On 10 June, the Kurdistan Freedom Hawks (TAK) claimed responsibility for the attack, claiming that Turkey was no longer safe for foreign tourists to visit. The assailant was announced by TAK as Eylem Yaşa, codenamed "Eylem Nawroz", who had joined TAK in 2011 and was 32 years old at the time of the bombing. She was from Diyarbakır but had spent most of her life in Antalya and was part of the "Brigade of the Immortal" of TAK.

== Reactions ==
Following the bombing, Turkish President Recep Tayyip Erdoğan went to the Haseki hospital, where the injured people were being treated. There, he said that the distinction the terrorist organizations made between civilians, soldiers or police were of no interest to the state, and that it was in the end humans that were killed. Turkish Prime Minister Binali Yıldırım released a statement. Turkish Foreign Minister Mevlüt Çavuşoğlu condemned the attack and drew attention to the fact that it took place on the second day of Ramadan.

Selahattin Demirtaş, co-leader of the pro-Kurdish Peoples' Democratic Party, called for all party leaders to have a summit to find a solution to the bloodshed and to resign if they failed.

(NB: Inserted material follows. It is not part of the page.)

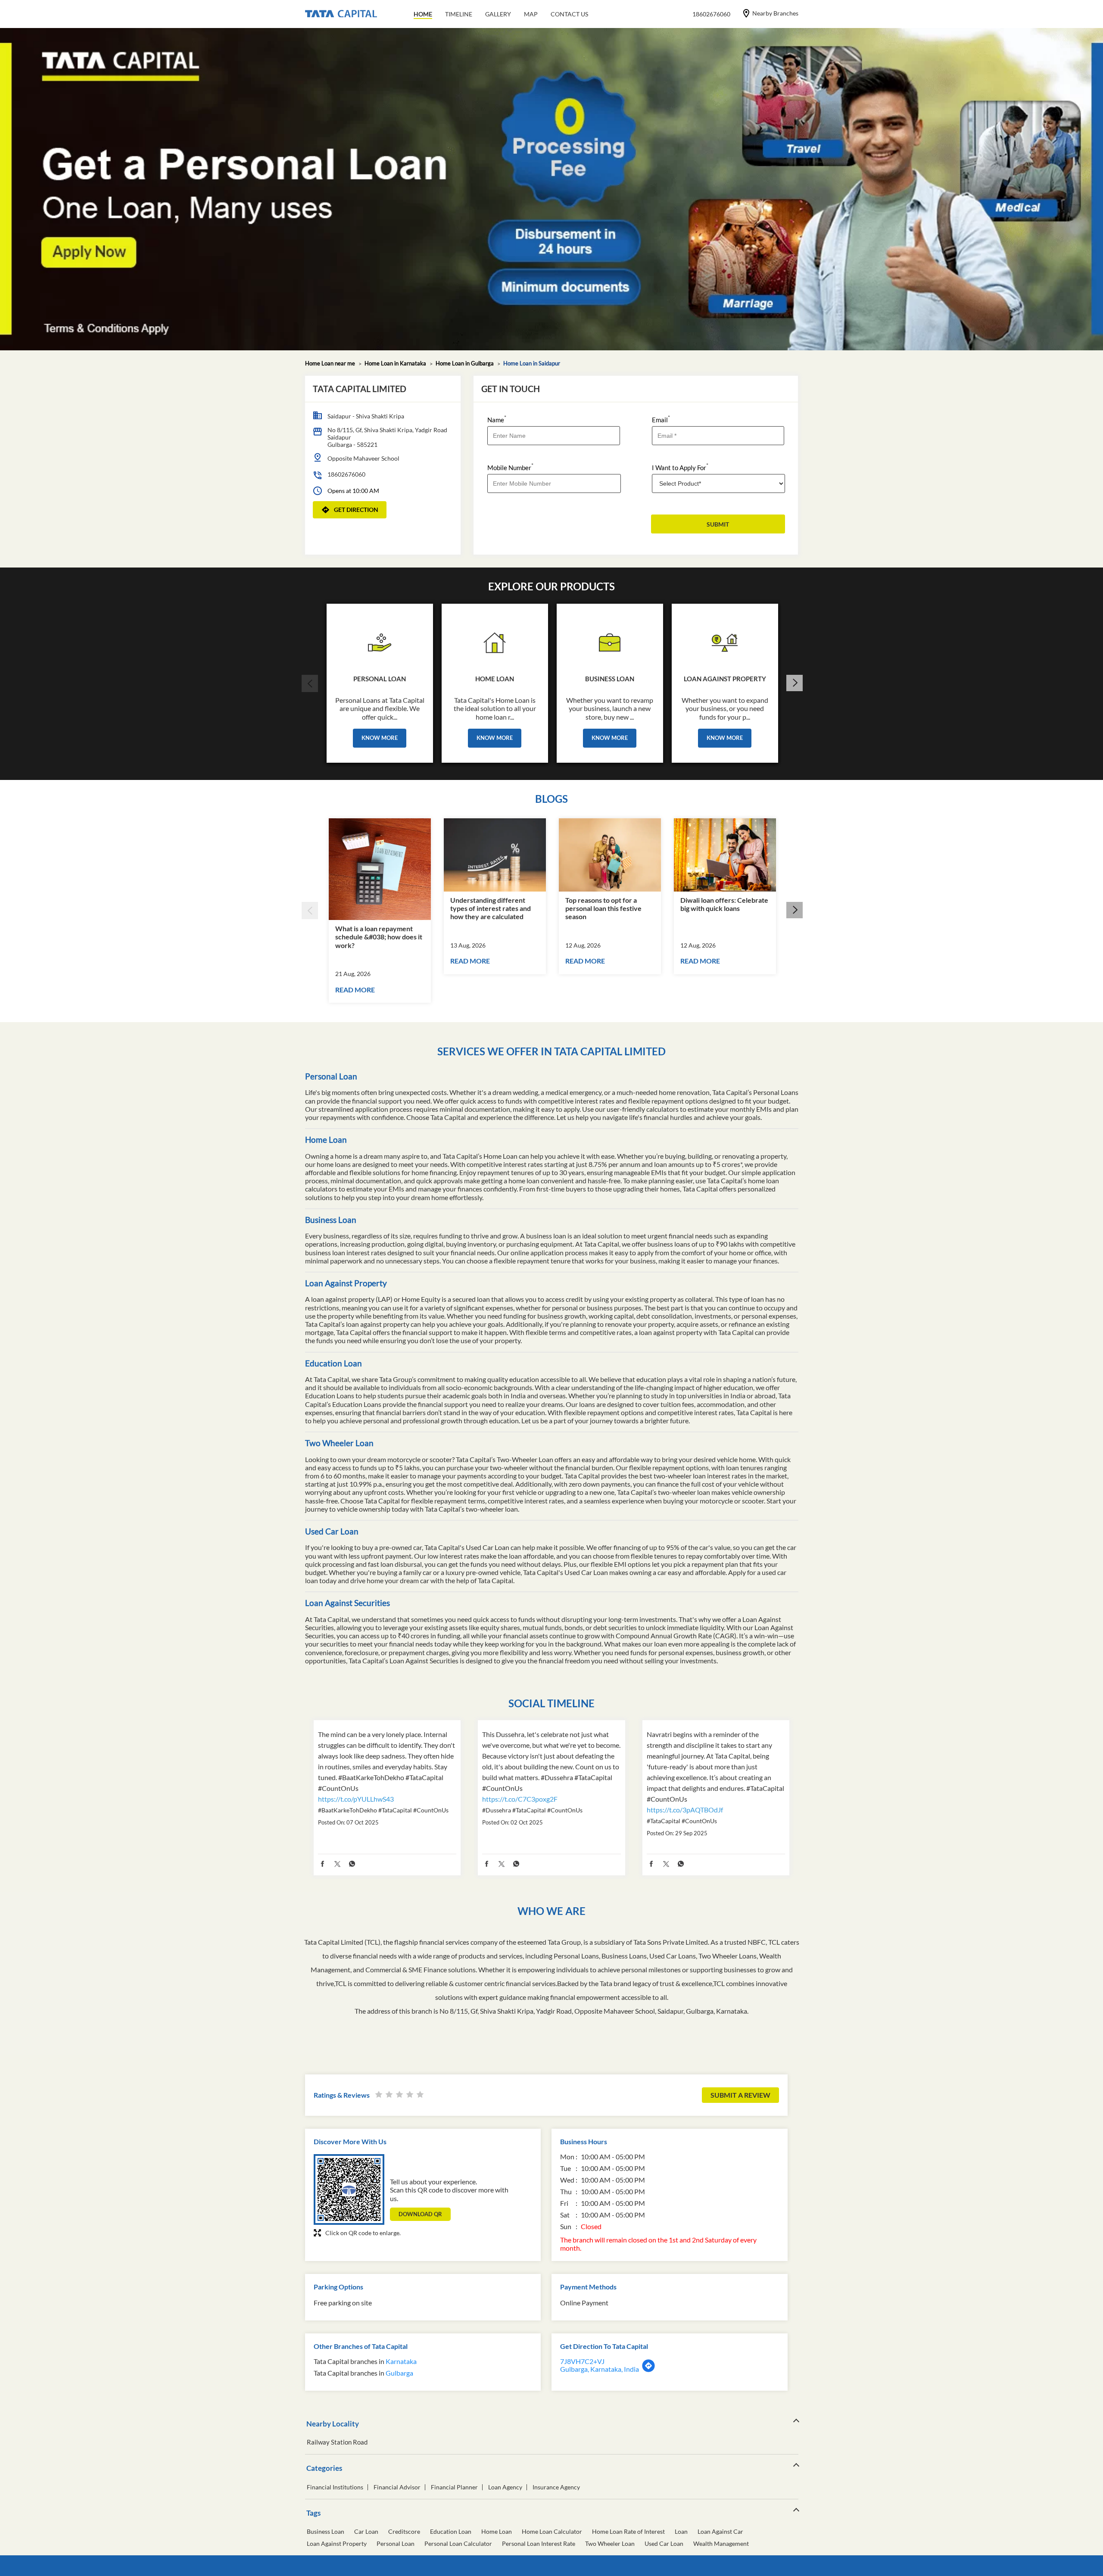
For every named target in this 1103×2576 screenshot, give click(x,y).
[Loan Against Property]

The Indian Ministry of External Affairs issued a statement condemning the bombing, and expressing solidarity with the Government and the people of Turkey. The statement also offered condolences to the victims' families and wished the injured a quick recovery. John R. Bass, ambassador of the United States to Turkey, and the European Union also issued statements of solidarity with Turkey.

== Aftermath ==
Following the bombing, the avenue was closed to traffic, and the Vezneciler metro station was closed. The public was evacuated from the area. After the evacuation of the area, security forces conducted a controlled explosion, which was heard by bystanders. Eyewitnesses also heard gunfire after the explosion, which was due to police officers firing in the air to restore order. Around 4 hours after the bombing, a ban on broadcasts of the bombing was put in place. All exams at Istanbul University were cancelled.

President Erdoğan's spokesman Ibrahim Kalin has stated that "all indicators and signs regarding the attack" indicate that the Kurdistan Workers' Party or another Kurdish separatist group carried out the bombing.